*Required tasks:*
**A.** According to the MySQL replication notes, what log file is used to synchronize the master and slave servers?
**B.** Copy the MySQL replication notes from the words "Scalling a relational" through "requests (R: Reads)", replacing "Slaves" with "Replicas".

*Supplied passage:*
******
Scalling a relational database engine (MySQL):
- Replication: have multiples copies (clones) of the same data stored on different machines
  - Master-Slaves replication:
    - 1 Master dedicated for clients' writes requests (CUD: Creates, Updates, Deletes)
    - N Slaves dedicated for clients' read requests (R: Reads)
    - Synchronization (Master - Slave servers) is done through a log file called a binlog
    - The master writes CUD binlog statements in with a statement sequence #
    - Each Slave server copies statements from binlog file to its a relay log file. Then statements are executed on slave's dataset
    - Each slave server maintains the offset of the most recently seen statement from which to execute next statements
    - Master and its Slaves servers replication is asynchronous: The master server writes on its own binglog file regardless if any slave servers are connected or not. The slave servers know where they left off and make sure to get the right updates
    - Therefore, Master and Slaves servers are decoupled
    - Replication lag: it takes some time to a data to be replicated on all slave servers. It should take < 1 second
    - Reads could be distributed on slave server (a Slave 1 for regular application queries, a Slave 2 for slow read queries such as reporting queries)
    - Use it to perform zero-downtime backups
    - Slave failure: If a slave server dies, we can simply take it out of rotation (stop sending requests to that server). It isn't a big concern
    - Master failure: MySQL doesn't support automatic failover or any mechanism of automated promotion of slave to a master. It is a manual process (find out a slave that is most up to date. Then reconfigure it to become a master. Make sure that the remaining slave servers are identical to the new master. Reconfigure them to replicate from the new master)
    - We have a single source of truth semantics
  - Master-Master replication:
    - 2 master servers that could accept writes
    - Circular Replication: Master A replicates from Master B and Master B replicates from Master A
    - Binlog stores: the server name the statement was originally written to. This way, a statement isn't executed twice on the same server
    - Complex but it is a could be used as a faster solution for master server failover: In case of Master A failure, our application can be quickly reconfigured to direct all writes to Master B
    - Masters can also have the same number of slave servers. Our application can be then running with equal capacity using either of the groups
    - This could be used to upgrade our software/hardware with minimal downtime (upgrade one group at a time)
******
*Given records:*
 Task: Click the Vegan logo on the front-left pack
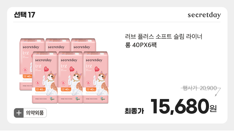[53, 99]
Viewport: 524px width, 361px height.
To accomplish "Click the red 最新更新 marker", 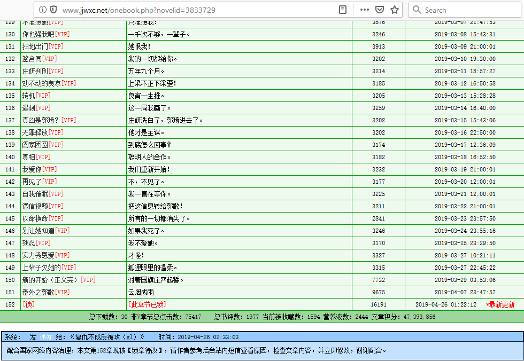I will click(x=500, y=304).
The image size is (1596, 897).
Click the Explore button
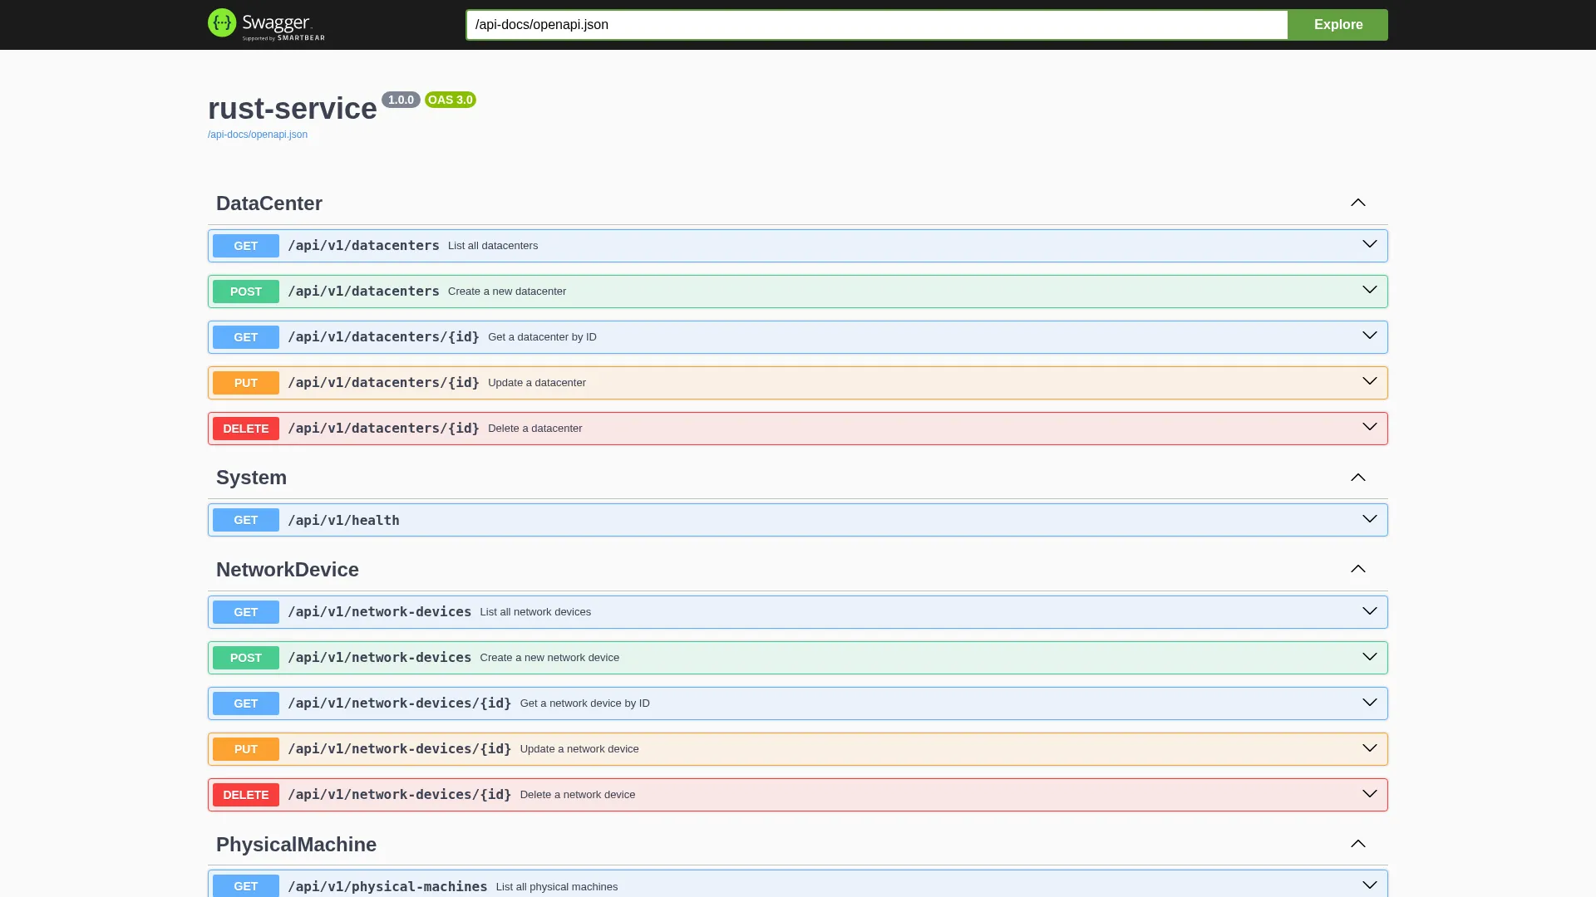1337,25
******
*Per-task answers:*
**A.** A log file called a binlog.

**B.**
Scalling a relational database engine (MySQL):
- Replication: have multiples copies (clones) of the same data stored on different machines
  - Master-Replicas replication:
    - 1 Master dedicated for clients' writes requests (CUD: Creates, Updates, Deletes)
    - N Replicas dedicated for clients' read requests (R: Reads)